# yay...! mostly...



## heatherk (Feb 24, 2011)

I can't even remember the last time when I took a 'real' vacation - and to be completely honest, this is not 'my' vacation, but my sister's and her family's that they invited me too... regardless, I took the 5-hour (each way!) drive to relax in a beautiful beach-front home with my sis and her family and extended family for an extended 3-day vacation weekend in a beautiful beach-front home in Pacific City, Oregon. 

And I arrived to hear a whale singing in the water. He (or she) continued to sing for over 2 1/2 hours, long after my sister and I caught somewhat up (even though her kids were getting up in a few hours, she stayed up to talk to me until 4am!) 

And, I had had a wonderful day in general - watched Elissa for her first official practice of the 2011-2012 season as a select soccer player, sitting in the sunshine with Cey beside me.

Ceylon did GREAT during the drive (we did stop in the middle for a potty break for everybody). However, I am not exactly thrilled about how he has conducted himself so far in the vacation house. I literally cannot remember the last time he peed or pooed in our house when he and everybody else was up (i.e., not confined to the kitchen after everybody went to bed) yet he has so far managed to poop once and pee TWICE so far in the vacation house, despite being taken out. I mean, I know it's his first time in another house for more than an hour... but still!!!! (Does that really mean he has to forget his house-training???? ...apparently... sigh...)

Other than that, though, he is doing great, and I honestly cannot imagine going on vacation without him... I actually cannot imagine doing anything without him around! Funny how quickly and thoroughly they worm themselves into our hearts, isn't it


----------



## krandall (Jun 11, 2009)

Glad to hear you are having such a nice time. As far as Cey is concerned, he is still VERY young, and the LAST thing dogs learn in terms of potty training is to generalize from "I don't pee and poop in the house" to "I don't pee and poop in ANY house." If you don't have an ex-pen with you for when he's indoors, I'd keep him confined to the kitchen or tethered to you to prevent accidents until he's older.

Also, if this is a rental house, it is entirely possible that other dogs have had accidents there previously, which is making him think it's OK too. That's always a problem with rentals. Kodi is very reliable, but I watch him like a hawk in hotels where dogs are allowed, because I SEE him sniffing at specific spots on the carpeting, even though I can't see or smell anything. I'm sure there have been "oopses" there in the past, and I don't want him to think it's OK to add to it!


----------



## Pipersmom (Jul 27, 2009)

Make sure you take some pictures of Ceylon on the beach so we can all be jealous.

Have a great time!


----------



## Kathie (Jul 31, 2008)

I want a vacation for two days without dogs or humans!
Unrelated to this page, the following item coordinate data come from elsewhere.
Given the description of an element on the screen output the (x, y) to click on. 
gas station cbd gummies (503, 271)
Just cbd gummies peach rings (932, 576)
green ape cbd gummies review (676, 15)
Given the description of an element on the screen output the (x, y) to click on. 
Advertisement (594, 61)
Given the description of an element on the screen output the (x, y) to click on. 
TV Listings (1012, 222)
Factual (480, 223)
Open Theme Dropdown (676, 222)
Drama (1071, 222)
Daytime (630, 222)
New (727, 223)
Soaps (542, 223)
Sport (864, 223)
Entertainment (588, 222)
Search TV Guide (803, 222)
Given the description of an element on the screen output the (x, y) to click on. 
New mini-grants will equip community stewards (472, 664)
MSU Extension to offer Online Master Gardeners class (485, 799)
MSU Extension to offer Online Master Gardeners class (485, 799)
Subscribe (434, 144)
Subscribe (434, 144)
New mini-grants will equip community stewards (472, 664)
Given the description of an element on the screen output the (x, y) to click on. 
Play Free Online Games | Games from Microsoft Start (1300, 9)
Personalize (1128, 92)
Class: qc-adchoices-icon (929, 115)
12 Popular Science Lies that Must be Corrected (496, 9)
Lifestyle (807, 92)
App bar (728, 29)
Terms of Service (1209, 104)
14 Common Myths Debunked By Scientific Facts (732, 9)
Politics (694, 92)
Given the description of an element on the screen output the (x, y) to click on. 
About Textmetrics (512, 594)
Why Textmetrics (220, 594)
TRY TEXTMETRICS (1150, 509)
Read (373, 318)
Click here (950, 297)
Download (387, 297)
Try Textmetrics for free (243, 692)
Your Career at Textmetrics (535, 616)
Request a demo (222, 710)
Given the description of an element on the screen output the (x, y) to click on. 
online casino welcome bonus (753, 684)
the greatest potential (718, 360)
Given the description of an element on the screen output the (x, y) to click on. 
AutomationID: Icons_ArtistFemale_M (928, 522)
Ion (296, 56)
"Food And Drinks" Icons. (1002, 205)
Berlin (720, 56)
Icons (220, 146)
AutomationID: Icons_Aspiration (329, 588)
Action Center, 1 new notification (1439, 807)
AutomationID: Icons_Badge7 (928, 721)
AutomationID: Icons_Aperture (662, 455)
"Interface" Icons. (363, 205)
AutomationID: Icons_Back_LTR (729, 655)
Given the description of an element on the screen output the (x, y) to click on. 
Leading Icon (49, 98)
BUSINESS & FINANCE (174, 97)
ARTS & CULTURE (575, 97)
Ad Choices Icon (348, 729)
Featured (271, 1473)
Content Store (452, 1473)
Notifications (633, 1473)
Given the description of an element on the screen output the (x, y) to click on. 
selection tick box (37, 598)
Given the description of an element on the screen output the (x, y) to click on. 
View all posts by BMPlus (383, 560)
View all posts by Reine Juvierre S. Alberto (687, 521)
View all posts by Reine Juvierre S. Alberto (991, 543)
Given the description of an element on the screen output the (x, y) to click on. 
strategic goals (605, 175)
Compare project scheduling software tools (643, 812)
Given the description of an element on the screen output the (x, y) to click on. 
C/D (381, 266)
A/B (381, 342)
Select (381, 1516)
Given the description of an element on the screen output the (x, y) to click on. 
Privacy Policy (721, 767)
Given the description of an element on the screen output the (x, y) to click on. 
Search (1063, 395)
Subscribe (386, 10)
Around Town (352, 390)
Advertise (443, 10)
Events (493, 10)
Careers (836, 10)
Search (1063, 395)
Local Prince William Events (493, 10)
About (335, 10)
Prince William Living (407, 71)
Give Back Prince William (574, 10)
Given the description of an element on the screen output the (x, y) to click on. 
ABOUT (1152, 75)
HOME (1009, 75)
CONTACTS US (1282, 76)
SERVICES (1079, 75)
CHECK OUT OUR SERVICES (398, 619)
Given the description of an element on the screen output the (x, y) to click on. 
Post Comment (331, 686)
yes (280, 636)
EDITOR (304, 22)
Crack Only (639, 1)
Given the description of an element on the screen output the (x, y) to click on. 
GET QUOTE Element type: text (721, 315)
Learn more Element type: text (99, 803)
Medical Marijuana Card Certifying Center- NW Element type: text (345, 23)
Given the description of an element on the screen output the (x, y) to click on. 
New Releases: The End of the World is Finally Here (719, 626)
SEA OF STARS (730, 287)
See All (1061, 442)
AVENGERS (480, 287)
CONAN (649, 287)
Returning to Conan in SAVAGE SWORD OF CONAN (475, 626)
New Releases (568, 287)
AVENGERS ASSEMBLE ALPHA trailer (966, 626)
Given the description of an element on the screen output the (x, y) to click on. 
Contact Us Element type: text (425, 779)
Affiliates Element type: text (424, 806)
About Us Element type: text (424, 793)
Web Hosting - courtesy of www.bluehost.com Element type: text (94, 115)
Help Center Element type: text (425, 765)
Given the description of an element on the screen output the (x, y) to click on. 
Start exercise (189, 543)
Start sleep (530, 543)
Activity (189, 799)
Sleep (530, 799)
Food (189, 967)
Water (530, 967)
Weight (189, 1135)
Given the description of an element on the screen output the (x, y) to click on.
LOL Can you tell I'm burned out?

I'm glad to hear you're having a great time. I agree with Karen and it also is a new environment which is exciting but confusing, too. Sounds like he's having a good time. And yes, we need pictures!


----------



## HavaneseSoon (Nov 4, 2008)

Dexter and Jack have wormed their way into my heart. I hate leaving the house. I know they will be fine....after all, they sleep all the time!


----------